Amazon on Tuesday introduced two of its new processors, which will be used exclusively by its Amazon Web Service (AWS) division. The two new system-in-packages are the Graviton 4 processor for general-purpose workloads and the Trainium 2 processor for artificial intelligence training. The new devices will power AWS instances that will provide supercomputer-class performance to Amazon clients.
Graviton4
Amazon's Graviton4 — the company's 4th Generation general-purpose processor that competes against AMD EPYC and Intel Xeon CPUs — continues to use Arm's 64-bit architecture and packs 96 cores. The processor is said to showcase up to 30% higher compute performance, a 75% increase in memory bandwidth compared to its predecessor, Graviton3. AWS did not disclose whether its Graviton4 relies on Arm's Neoverse V2 cores, but this is a likely scenario.
Like the AWS Graviton3, the AWS Graviton4 relies on a multi-chiplet design composed of seven tiles. Keeping in mind that AWS has worked with Intel Foundry Services over packaging, this is expected. It is not completely clear which foundry produces silicon for the Graviton4.
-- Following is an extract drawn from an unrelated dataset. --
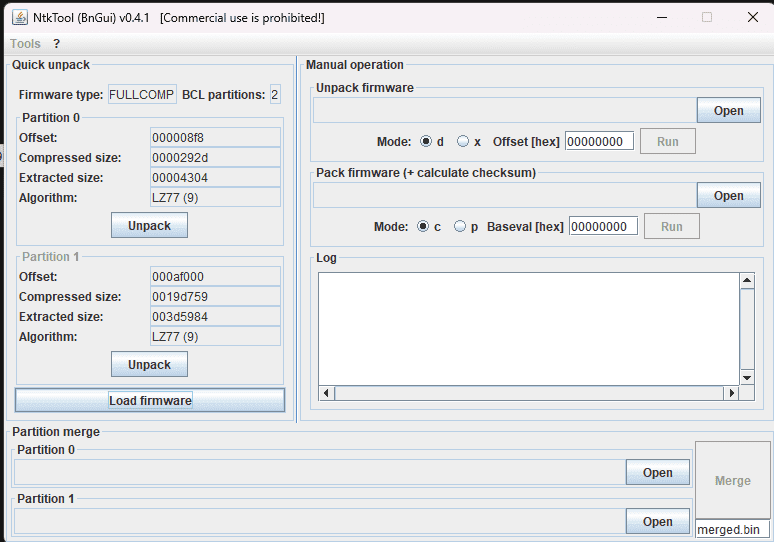This screenshot has height=542, width=774.
Task: Click the NtkTool Java app icon
Action: tap(18, 17)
Graviton4 will be included in memory-optimized EC2 R8g instances that are aimed at demanding databases, in-memory caches, and large-scale data analytics. These new R8g instances will provide up to three times more virtual CPUs (vCPUs) and triple the memory compared to the existing R7g instances. As a result, AWS clients will be able to handle more data, expand their projects more efficiently, and speed up processing speeds. Currently, Graviton4-equipped R8g instances are accessible for testing, and they are expected to be commercially available in the next few months.
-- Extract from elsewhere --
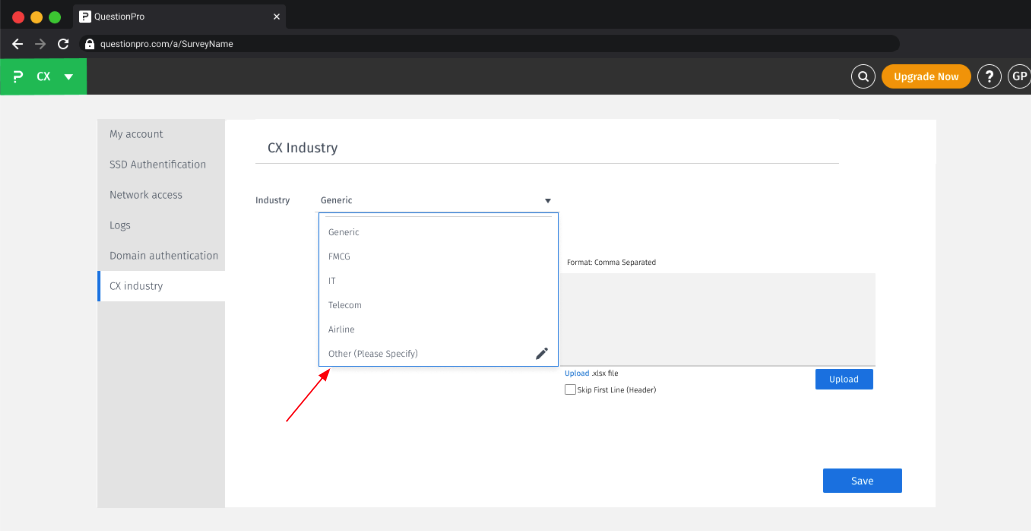Collapse the Industry dropdown arrow
The image size is (1031, 531).
pyautogui.click(x=548, y=201)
"As part of the migration process of SAP HANA Cloud to AWS Graviton-based Amazon EC2 instances, we have already seen up to 35% better price performance for analytical workloads," said Juergen Mueller, CTO and member of the Executive Board of SAP SE. "In the coming months, we look forward to validating Graviton4, and the benefits it can bring to our joint customers."
Trainium2
In addition to the AWS Graviton4 processor for general-purpose workloads, Amazon also introduced its new Trainium2 system-in-package for AI training, which will compete against Nvidia's H100, H200, and B100 AI GPUs. Trainium2 is designed to offer training speeds up to four times faster, and with triple the memory capacity, than the original Trainium chips, which is a significant achievement. Additionally, Trainium2 has improved energy efficiency, achieving up to twice the performance per watt. Machines based on Trainium2 will be connected using the AWS Elastic Fabric Adapter (EFA), which offers petabit-scale performance.
What is particularly impressive about Trainium2 is that it will be available in EC2 Trn2 instances that can scale up to 100,000 Trainium2 chips that are set to provide computing power of up to 65 AI ExaFLOPS — enabling users to access performance akin to supercomputers on demand. Such scaling capabilities mean that training a large language model with 300 billion parameters, which previously took months, can now be accomplished in just weeks.
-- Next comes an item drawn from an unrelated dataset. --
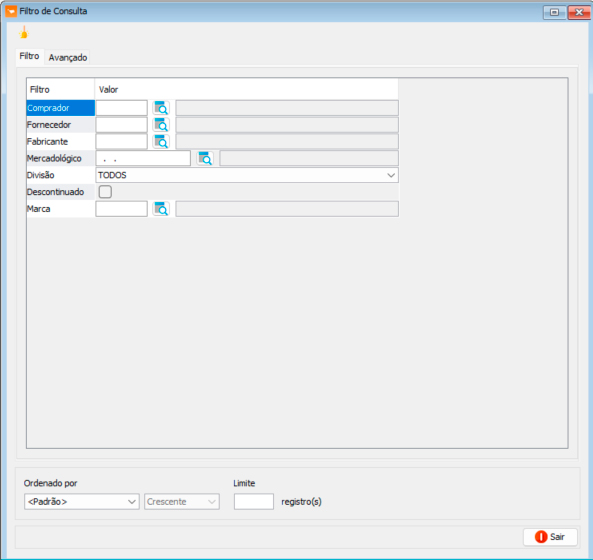Open the Marca lookup search icon
This screenshot has height=560, width=593.
pyautogui.click(x=161, y=209)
From a design point of view, the AWS Trainium2 SiP also uses a multi-tile design featuring two compute chiplets, four HBM memory stacks, and two unknown chiplets (which likely enable high-speed connectivity).
"We are working closely with AWS to develop our future foundation models using Trainium chips," said Tom Brown, co-founder of Anthropic. "Trainium2 will help us build and train models at a very large scale, and we expect it to be at least 4x faster than first generation Trainium chips for some of our key workloads. Our collaboration with AWS will help organizations of all sizes unlock new possibilities, as they use Anthropic's state-of-the-art AI systems together with AWS’s secure, reliable cloud technology."